[Items listed in a dataset]
***
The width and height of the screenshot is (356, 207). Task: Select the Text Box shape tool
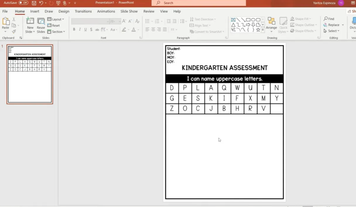pos(233,20)
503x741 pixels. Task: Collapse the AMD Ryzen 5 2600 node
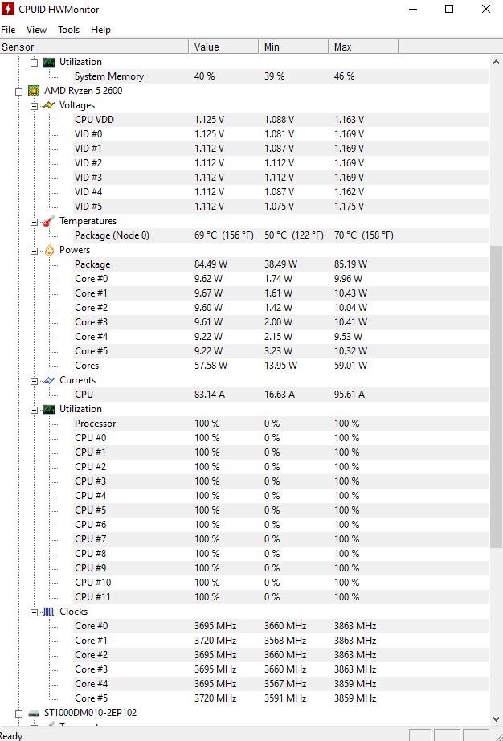coord(18,90)
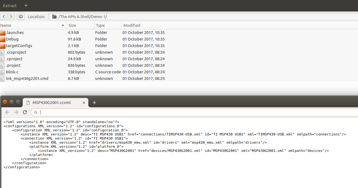Open a new browser tab
358x188 pixels.
click(x=94, y=103)
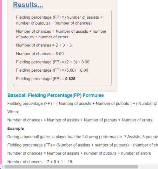Click 'Number of chances' definition line after 'Where,'
Screen dimensions: 158x169
click(80, 120)
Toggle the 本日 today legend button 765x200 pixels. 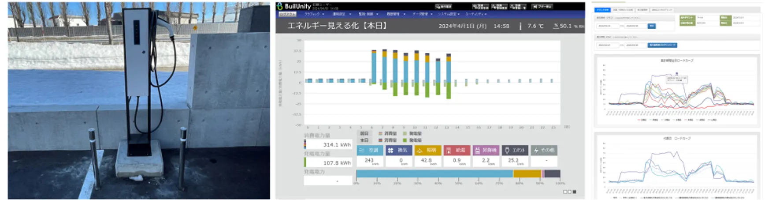364,140
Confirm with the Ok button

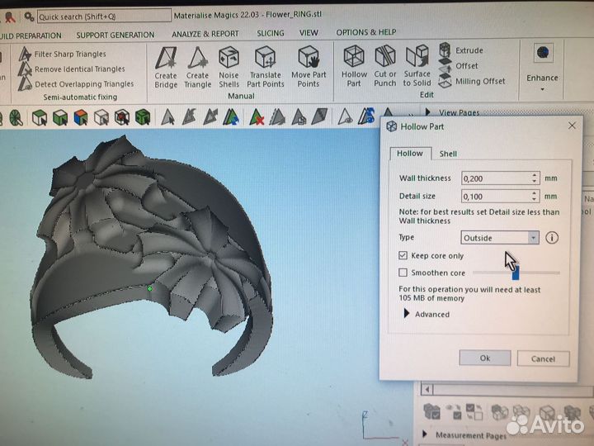(485, 358)
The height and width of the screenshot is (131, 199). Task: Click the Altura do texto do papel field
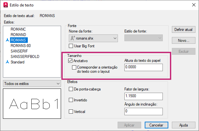(x=143, y=67)
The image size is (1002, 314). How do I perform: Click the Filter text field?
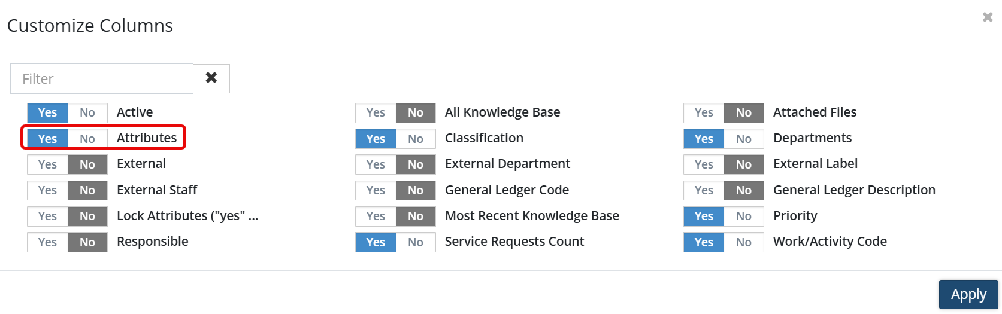[x=102, y=78]
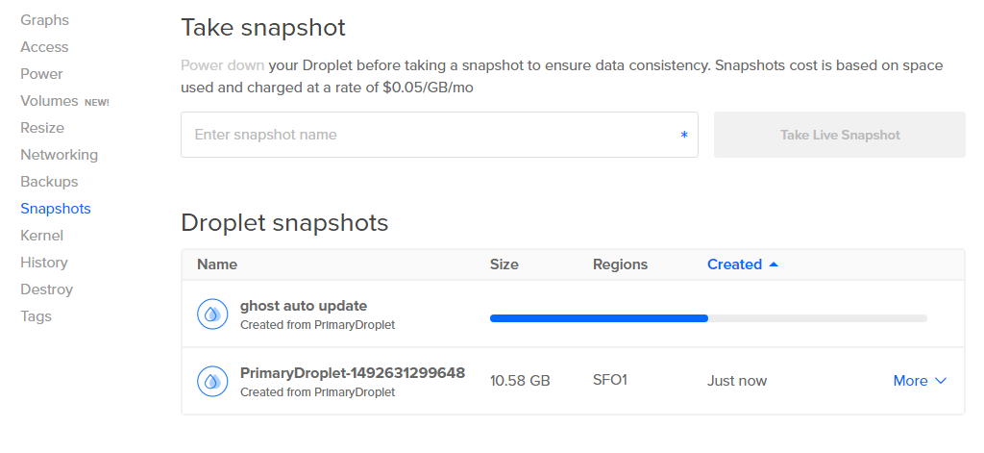The image size is (984, 453).
Task: Open the Kernel section
Action: (x=41, y=236)
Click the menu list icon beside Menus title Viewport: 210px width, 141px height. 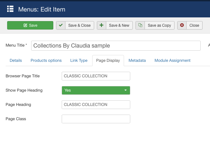pyautogui.click(x=10, y=9)
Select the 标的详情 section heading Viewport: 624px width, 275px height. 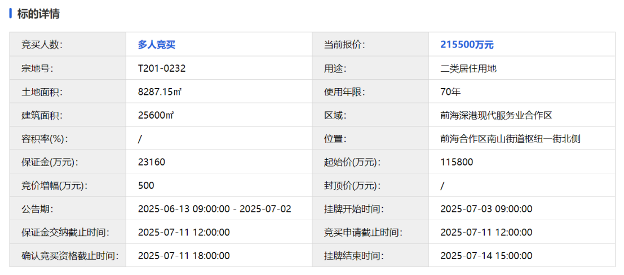[38, 14]
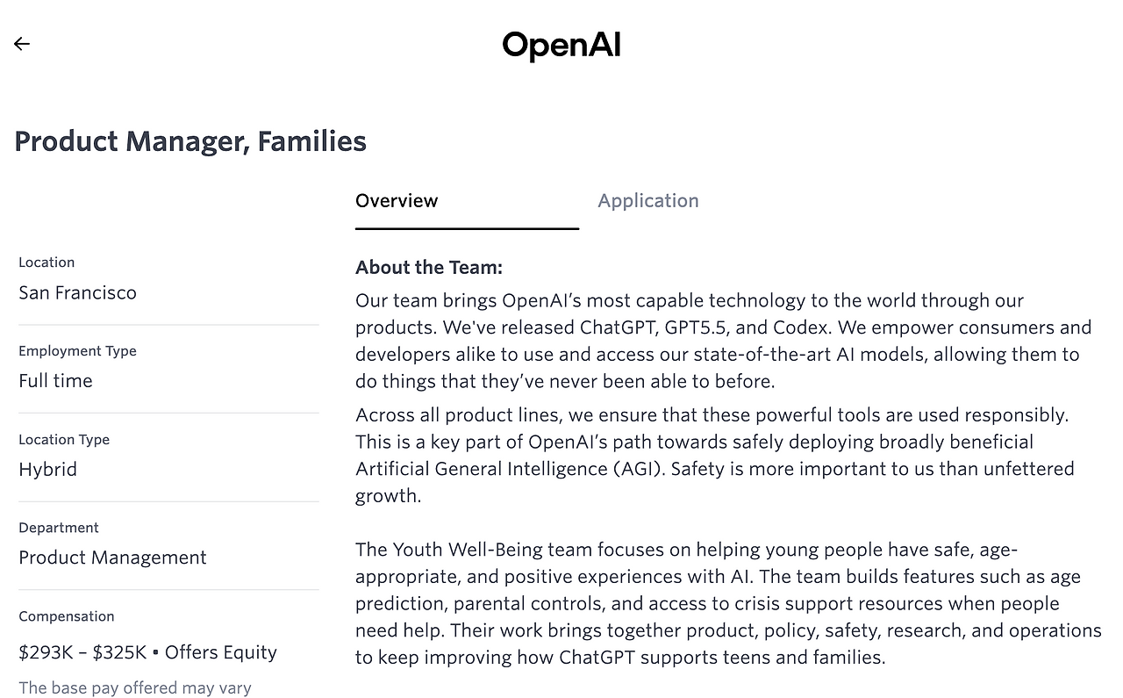Viewport: 1123px width, 698px height.
Task: Switch to the Application tab
Action: point(648,201)
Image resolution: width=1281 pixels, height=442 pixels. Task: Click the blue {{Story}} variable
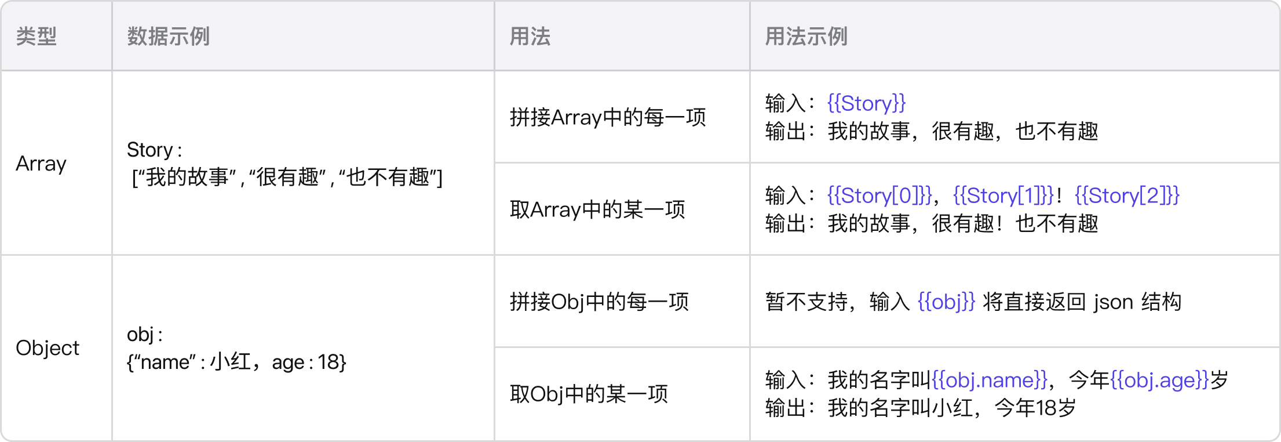tap(866, 103)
***
» Problem requirements
Copy out, without any pictures, the lines of the records above from the one containing "Image resolution: width=1281" through the final line, both ends included.

» Exercise solution
Image resolution: width=1281 pixels, height=442 pixels. Task: Click the blue {{Story}} variable
tap(866, 103)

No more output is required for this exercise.